「これは…しばらくしたらやみそうですね。」

「そうだね、部室で止むのを待とう。いいね?」


赤司くんのその言葉にみんなが了承の意を示す。降りつづける雨粒が部室の屋根に落ちてぼたぼたと大きな音を鳴らしている。どうやら最近多い夕立らしく、雨が止むまでみんなで部室で待つ事にした。
部室に残っているのはいつも寄り道するメンバー、よくキセキと称される部員6人に同じくキセキと称されるマネージャーの桃ちゃん、プラス私。


「ねーねー、むっくん。」

「なーにー?」


外から聞こえる雨音をヒントに面白い事を思いついて隣のむっくん――いや、となりのむっくんに声をかけた。
相変わらず美味しいのかまずいのかよく分からなそうな味のお菓子をもさもさと貪る姿は何とも可愛らしい。


「むっくんはさ、ト○ロより身長高いんでしょ?」

「うん、そーみたいだねー。」

「じゃあさ、むっくんが今ぴょんて跳んだらさ、雨粒ぼたぼたって落ちてくるかな?」


思い浮かぶのは、某有名アニメ映画のこれまた有名なシーン。ト○ロが跳んだ瞬間ぼたぼたぼたっと雨粒が降って来るシーンだ。

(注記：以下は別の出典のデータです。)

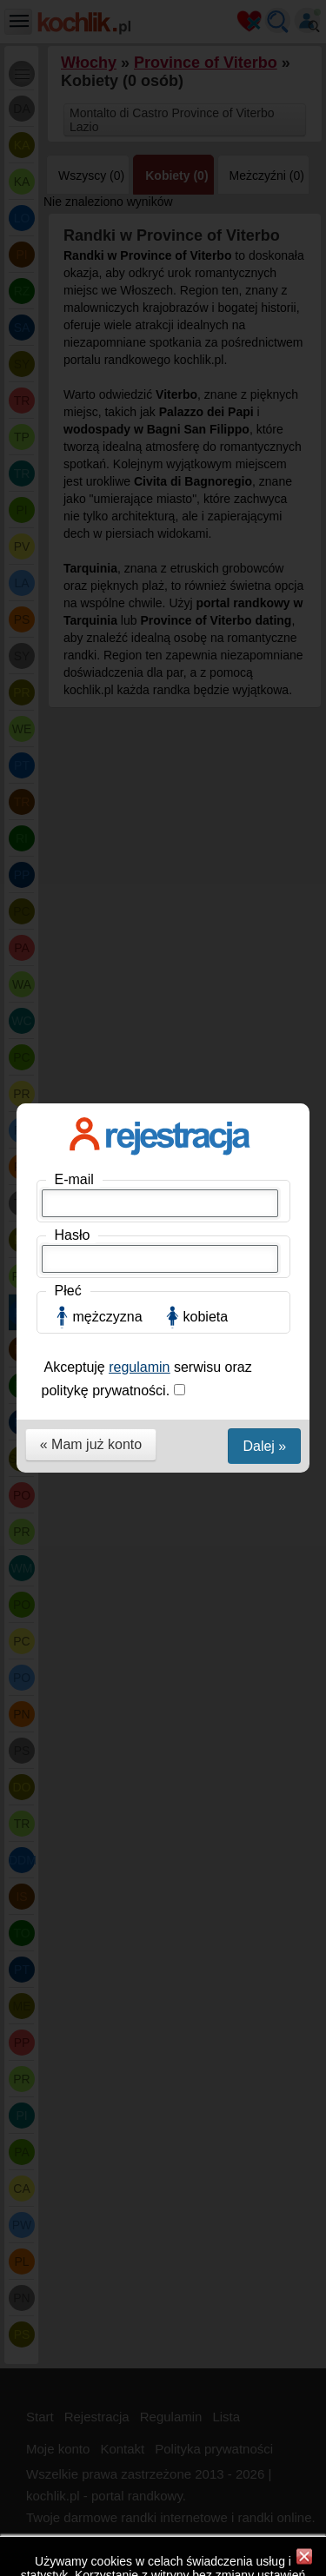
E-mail (74, 233)
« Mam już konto (91, 498)
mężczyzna (108, 370)
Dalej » (264, 500)
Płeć (68, 344)
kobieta (206, 370)
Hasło (72, 288)
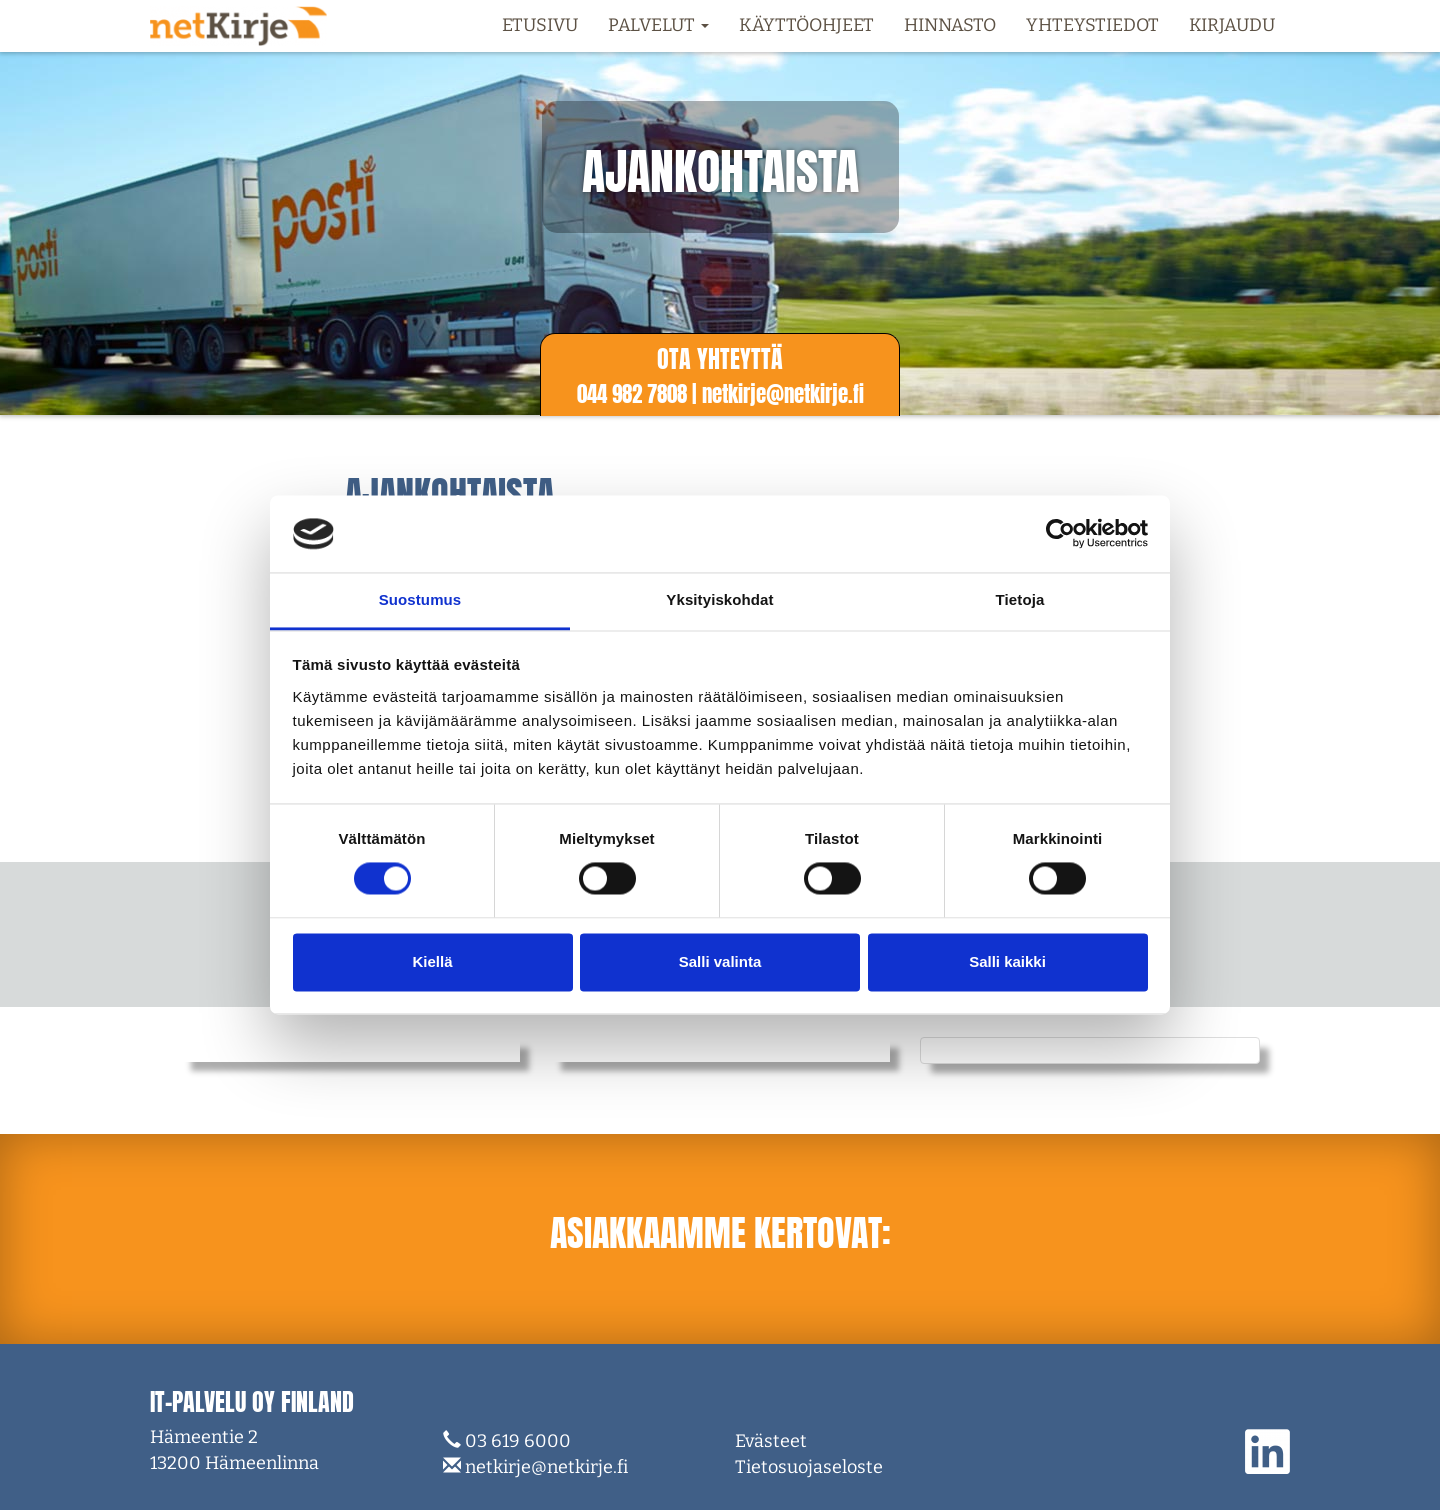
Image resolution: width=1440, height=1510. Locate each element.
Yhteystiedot (1092, 25)
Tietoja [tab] (1020, 599)
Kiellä (432, 961)
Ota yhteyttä (720, 359)
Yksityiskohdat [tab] (719, 599)
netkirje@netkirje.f (783, 394)
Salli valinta (720, 961)
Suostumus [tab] (420, 599)
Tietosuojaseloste (809, 1467)
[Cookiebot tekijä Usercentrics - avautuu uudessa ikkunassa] (1060, 534)
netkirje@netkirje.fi (546, 1467)
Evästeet (771, 1441)
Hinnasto (950, 25)
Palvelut (658, 25)
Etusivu (540, 25)
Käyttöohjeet (806, 25)
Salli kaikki (1007, 961)
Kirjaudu (1232, 25)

ト○ロ以上の身長のむっくんが跳んだら、部室の屋根に乗った雨粒が落ちたりするんじゃないか、なんて子供のような期待をしながらそう言えば、部室が一気にシーンとなった。


「え、私なんか変な事言った?」

「…そんな事あるわけないのだよ。」

「…落ち着け、あれはアニメだ。」

「もー!可愛い事言っちゃって!!」


口火を切って否定してきたのは緑間で、それに続いて説得するように青峰が肩に手を置いてきたと思えば、青峰を押し出して桃ちゃんが抱き着いてきた。むっくんはちゃっかり少し離れたところに移動してお菓子を貪っている。


「いや、でももしかしたらあるかもしれないっスよ!」

「!黄瀬くん!」


みんなが否定してくる中、黄瀬くんが言ってくれた言葉が嬉しかった。みんながないないと言う目を向けてくる中黄瀬くんと二人でむっくんに期待の目を向ける。
最初は嫌がっていたむっくんだけど、なんとか立ち上がらせる事に成功して、跳んでもらえる事になった。


「もー、行くよー。」

「むっくん、全力だよ!」


有り得ないと言っていた緑間や、青峰から冷たい視線を向けてくる黒子くんに高見の見物赤司くん、隣で見守る桃ちゃん黄瀬くんと言った面子が見守る中、むっくんが軽く飛ぶ。
コートの中で飛ぶ姿とは違って、狭い部室でむっくんみたいな大きい人が跳ぶと結構な迫力だなぁ、なんて思いながら見ていた。


―――ぼたぼたぼたっ


「なった!!!?鳴ったっス!!!!!」

「鳴ったね!」

「鳴ったー!」

「ぐぐぐ、偶然に決まっているのだよ!」

「何焦ってるんですか緑間くん。君賢い設定なんだから落ち着いてください。」

「紫原…お前まさか―!」

「まさかじゃないです、落ち着いてください赤司くん。」


部室が騒然とする中むっくんだけが落ち着いて、お菓子をぱりぱりと貪り続けている。今のはむっくんが跳んだからだと主張する私たちと、違うに決まってると主張するみんなでキセキ分裂が起こりかけた頃黙っていたむっくんが口を開いた。


「じゃーさ、とりあえずほら抱き着けるか試してみていーよ。」

「え?」

「ほら、飛ぶシーンみたいに。ほらおいでー。」

「むっくん…!」


何故かうっかり感動した私は盛大にむっくんに抱き着いてしまい、その意味不明さに部室のみんなのテンションが一気に下がったのは言うまでもない。



新世紀に期待大って馬鹿野郎

20120906



これ、ギャグ…ですかね?ギャグがないような気しか、うう、すみません…。あみさんリクエストありがとうございました!